**DATA PROVIDED:**
....

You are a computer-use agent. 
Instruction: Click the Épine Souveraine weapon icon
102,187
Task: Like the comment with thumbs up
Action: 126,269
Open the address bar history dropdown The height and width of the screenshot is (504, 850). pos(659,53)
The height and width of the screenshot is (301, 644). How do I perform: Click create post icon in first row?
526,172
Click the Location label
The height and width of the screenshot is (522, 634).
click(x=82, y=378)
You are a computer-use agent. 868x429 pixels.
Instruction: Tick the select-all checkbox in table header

....

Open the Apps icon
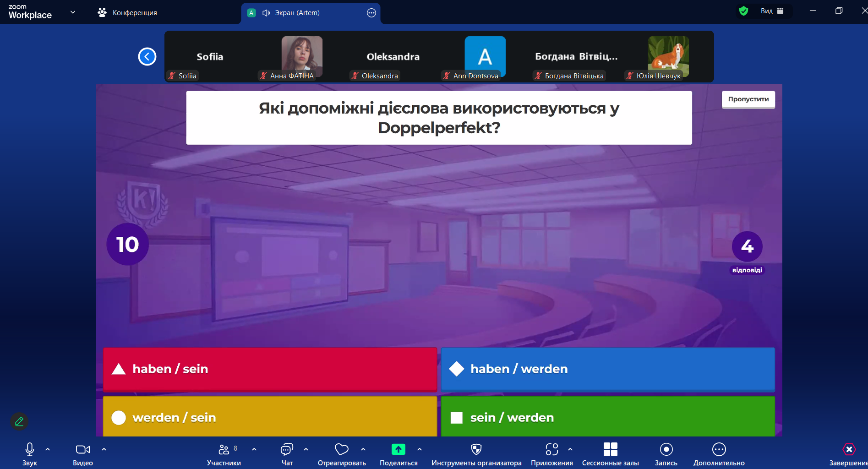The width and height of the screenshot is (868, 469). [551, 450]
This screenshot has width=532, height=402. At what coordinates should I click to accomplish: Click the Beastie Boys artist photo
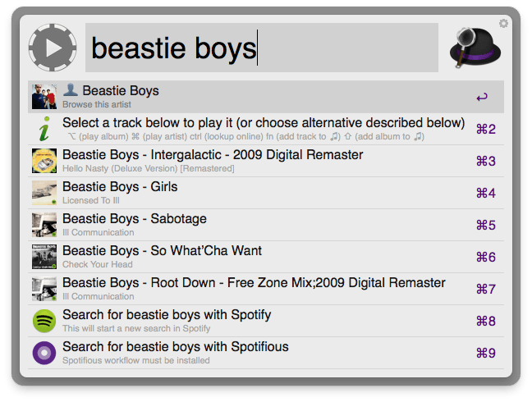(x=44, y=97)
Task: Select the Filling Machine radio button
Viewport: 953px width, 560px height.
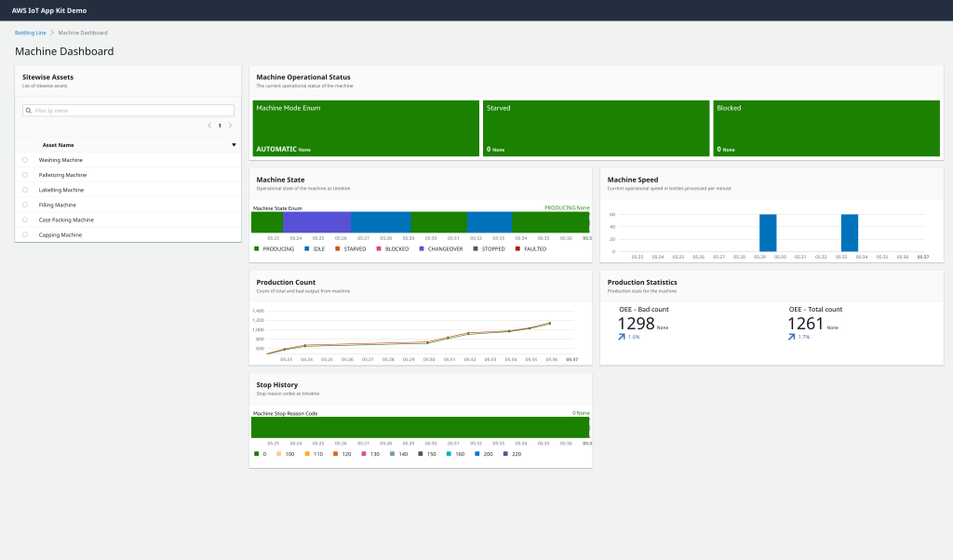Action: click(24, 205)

....

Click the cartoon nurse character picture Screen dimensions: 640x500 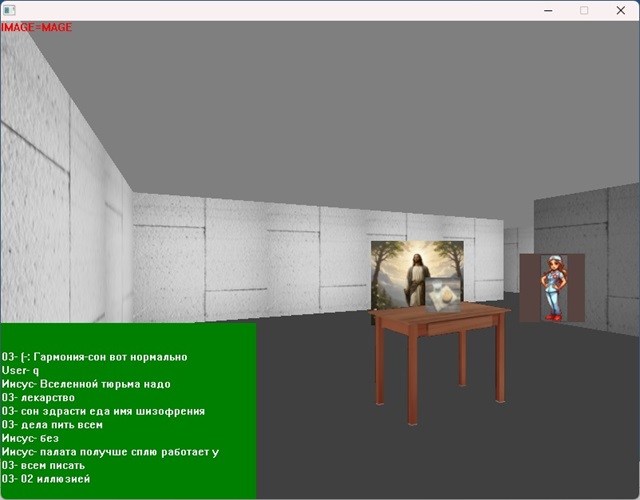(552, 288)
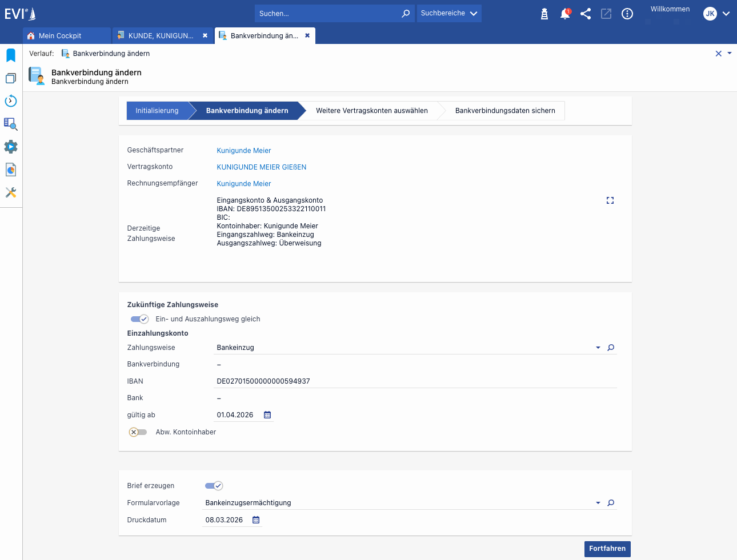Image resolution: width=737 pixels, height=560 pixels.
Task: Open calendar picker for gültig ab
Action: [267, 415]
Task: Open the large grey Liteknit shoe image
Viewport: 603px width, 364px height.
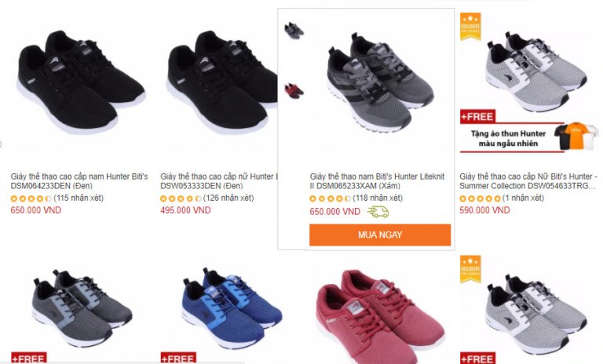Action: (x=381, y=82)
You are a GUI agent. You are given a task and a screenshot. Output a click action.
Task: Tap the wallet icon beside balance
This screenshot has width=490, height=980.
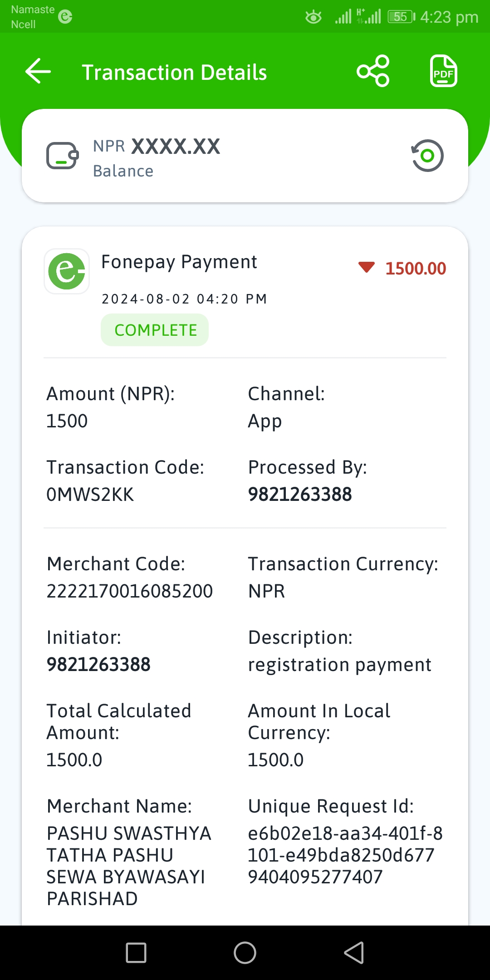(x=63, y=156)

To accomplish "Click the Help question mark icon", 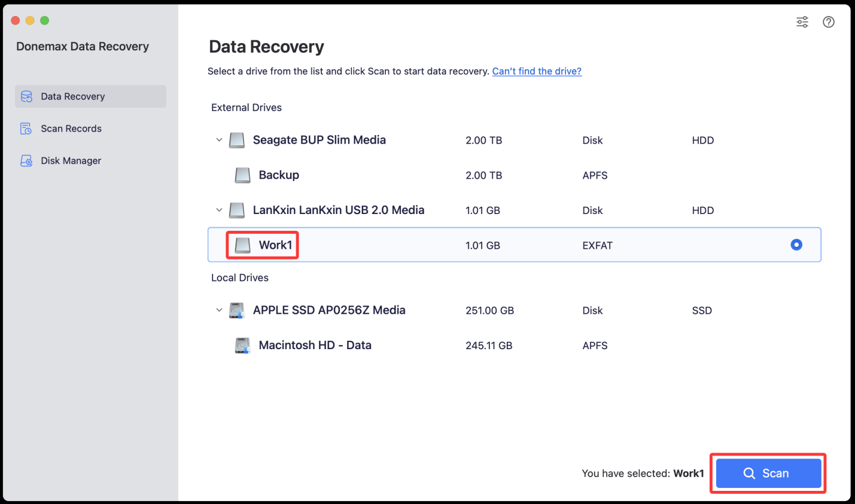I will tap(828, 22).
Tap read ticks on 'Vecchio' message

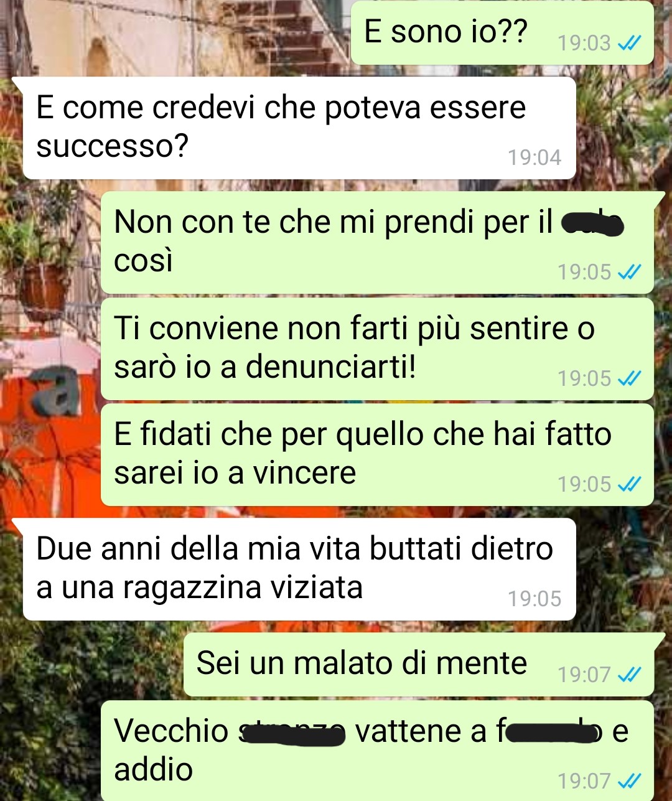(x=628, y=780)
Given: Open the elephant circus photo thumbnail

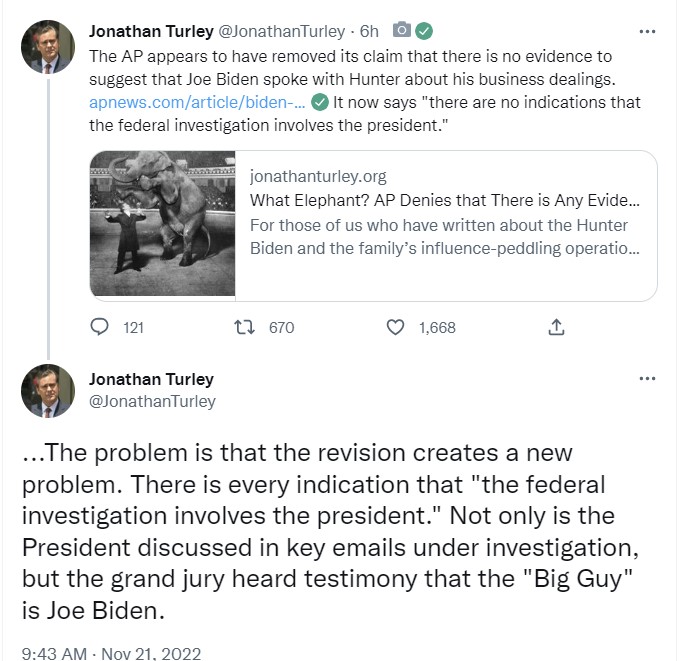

....

In the data above, retype exactly and only the lines between the one holding "The height and width of the screenshot is (301, 644)." and the one holding "Instruction: Tick the", inclusive.

The height and width of the screenshot is (301, 644). How do I perform: Click create post icon in first row?
526,172
Click the Location label
The height and width of the screenshot is (522, 634).
click(x=82, y=378)
You are a computer-use agent. 868x429 pixels.
Instruction: Tick the select-all checkbox in table header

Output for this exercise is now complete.